Wesel Kritikerin für einen Abend

Wesel · Im Café Minchen leisten zwölf lesebegeisterte Frauen einmal im Monat intensive Textarbeit. Oft sind es Kurzgeschichten, in die sich der Kreis aus Spaß an der Literatur vertieft. Zuerst wird zitiert, dann diskutiert.

Schwere Kost gab's jetzt beim Literaturkreis im Café Minchen. Ilse Aichingers "Spiegelbild" forderte von den zwölf engagierten Leserinnen intensive Textarbeit. Gut zwei Stunden tauchten sie in das Labyrinth ein, das die österreichische Nachkriegsautorin vielschichtig aufgebaut hat. Gemeinsam bemühten sie sich, das komplex-wirre Netz der Erzählung aufzulösen. "Seit gut viereinhalb Jahren treffen wir uns schon", berichtete Elke Weil, eine der drei Moderatorinnen der Gruppe. Zusammen mit Simone Jenkner und Silke Wohlenhaus bereitet sie die monatlichen Sitzungen vor. Das Trio wählt die Texte aus, stellt erste Fragen zu den Werken.

Aus Mehrhoog, Voerde und Bislich

"Wir beschäftigen uns mit Kurzgeschichten – meistens von Frauen verfasst", erklärt Weil. "Dabei gehen wir zurück bis zu Beginn des letzten Jahrhunderts, hatten aber auch schon neuere Geschichten." Aus Wesel und Mehrhoog, Voerde und Bislich kommen die interessierten Damen, um sich gemeinsam der Literatur zu widmen. "Was will der Autor uns damit sagen – das ist unsere Leitfrage", so Elke Weil. "Uns allen gemeinsam ist dabei der Spaß an der Literatur." In der gemütlichen Atmosphäre vom Café Minchen können sich die Frauen auf dem Sofa und alten Stühlen niederlassen, bei süßem Gebäck und heißem Kakao tauchen sie in den Text ein. Dabei lieferte Ilse Aichinger diesmal durchaus Stoff für Diskussionen.
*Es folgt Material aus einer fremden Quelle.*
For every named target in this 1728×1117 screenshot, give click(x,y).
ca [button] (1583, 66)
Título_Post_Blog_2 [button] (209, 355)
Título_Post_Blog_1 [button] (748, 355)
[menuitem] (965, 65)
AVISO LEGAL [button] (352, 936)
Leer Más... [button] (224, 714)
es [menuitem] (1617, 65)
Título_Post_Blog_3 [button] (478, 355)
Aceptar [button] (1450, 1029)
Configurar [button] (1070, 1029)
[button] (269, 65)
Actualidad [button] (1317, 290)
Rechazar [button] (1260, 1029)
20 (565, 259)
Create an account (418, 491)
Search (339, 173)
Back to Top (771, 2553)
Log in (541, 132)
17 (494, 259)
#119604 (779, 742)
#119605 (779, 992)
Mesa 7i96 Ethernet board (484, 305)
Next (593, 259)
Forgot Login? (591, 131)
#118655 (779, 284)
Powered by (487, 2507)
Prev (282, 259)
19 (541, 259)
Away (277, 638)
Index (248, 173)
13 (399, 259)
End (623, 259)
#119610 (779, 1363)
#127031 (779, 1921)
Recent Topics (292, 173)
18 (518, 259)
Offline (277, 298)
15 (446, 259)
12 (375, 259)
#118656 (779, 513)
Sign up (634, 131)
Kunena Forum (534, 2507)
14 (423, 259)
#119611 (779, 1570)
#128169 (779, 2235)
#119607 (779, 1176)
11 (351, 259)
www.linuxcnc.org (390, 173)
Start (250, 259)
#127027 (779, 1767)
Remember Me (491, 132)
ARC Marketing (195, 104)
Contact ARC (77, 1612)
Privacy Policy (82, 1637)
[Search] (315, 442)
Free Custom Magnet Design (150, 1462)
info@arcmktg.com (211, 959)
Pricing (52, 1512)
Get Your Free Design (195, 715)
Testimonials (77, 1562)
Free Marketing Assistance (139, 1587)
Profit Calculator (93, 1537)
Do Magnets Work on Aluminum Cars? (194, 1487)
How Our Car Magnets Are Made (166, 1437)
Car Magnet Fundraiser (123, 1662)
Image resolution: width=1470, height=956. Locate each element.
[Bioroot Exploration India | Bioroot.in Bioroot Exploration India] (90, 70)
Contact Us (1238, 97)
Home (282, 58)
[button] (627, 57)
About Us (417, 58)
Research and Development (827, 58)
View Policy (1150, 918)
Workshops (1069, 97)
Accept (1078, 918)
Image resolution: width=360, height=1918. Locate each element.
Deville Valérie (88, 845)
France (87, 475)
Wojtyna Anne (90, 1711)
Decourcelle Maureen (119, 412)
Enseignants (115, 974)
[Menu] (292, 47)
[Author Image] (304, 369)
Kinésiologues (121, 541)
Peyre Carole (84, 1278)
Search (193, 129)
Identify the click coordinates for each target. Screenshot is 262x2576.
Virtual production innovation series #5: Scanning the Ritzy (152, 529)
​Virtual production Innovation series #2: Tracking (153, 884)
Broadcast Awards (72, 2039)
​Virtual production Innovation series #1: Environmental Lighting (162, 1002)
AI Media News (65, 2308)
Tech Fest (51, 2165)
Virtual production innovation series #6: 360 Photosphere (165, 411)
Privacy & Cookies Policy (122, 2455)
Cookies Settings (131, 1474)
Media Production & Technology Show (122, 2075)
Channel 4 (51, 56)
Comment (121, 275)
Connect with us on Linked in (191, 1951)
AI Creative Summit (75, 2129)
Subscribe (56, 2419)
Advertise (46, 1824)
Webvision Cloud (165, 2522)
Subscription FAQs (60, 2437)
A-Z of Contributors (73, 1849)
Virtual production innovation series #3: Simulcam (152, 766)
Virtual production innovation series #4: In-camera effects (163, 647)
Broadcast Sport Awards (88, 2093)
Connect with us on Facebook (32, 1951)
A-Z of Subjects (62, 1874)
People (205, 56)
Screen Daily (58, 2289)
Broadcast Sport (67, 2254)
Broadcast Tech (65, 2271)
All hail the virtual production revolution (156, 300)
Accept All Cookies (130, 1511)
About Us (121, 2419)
Mit der "Spiegelgeschichte" legt sie den Rückblick einer Verstorbenen auf ihr Leben vor: "Wenn einer dein Bett aus dem Saal schiebt, wenn du siehst, daß der Himmel grün wird, und wenn du dem Vikar die Leichenrede ersparen willst . . ." In einzelne Sequenzen folgten die Rezipienten dem Erzähler rückwärts gerichtet, entgegen der chronologischen Reihenfolge, vom Sarg übers Krankenhaus, Abtreibung und Liebesbeziehung hin zu Jugend, Kindheit – schließlich bis zur Geburt. Die beinahe trivial erscheinenden Schlaglichter eines Lebens wurden beleuchtet, in Zusammenhang gesetzt.

Keine leichte Aufgabe: In den verworrenen Strukturen, der düsteren Stimmung erinnerte die Kurzgeschichte an Franz Kafka, die großen Themen der Menschheit wie Freiheit und Determination, Schicksal und Tod, Liebe und Verlust fanden ihren Platz. Durch die historische Einordnung konnten die Leserinnen eine sozialgeschichtliche Deutung vornehmen. 1951 erschienen, ist die Erzählung deutlich in dieser Zeit verhaftet. Der Moralkodex vergangener Jahrzehnte musste in die heutige Zeit transportiert werden.

Und auch, wenn die Köpfe rauchten und viele offene Punkte geklärt werden konnte – am Ende blieb doch manches Fragezeichen übrig.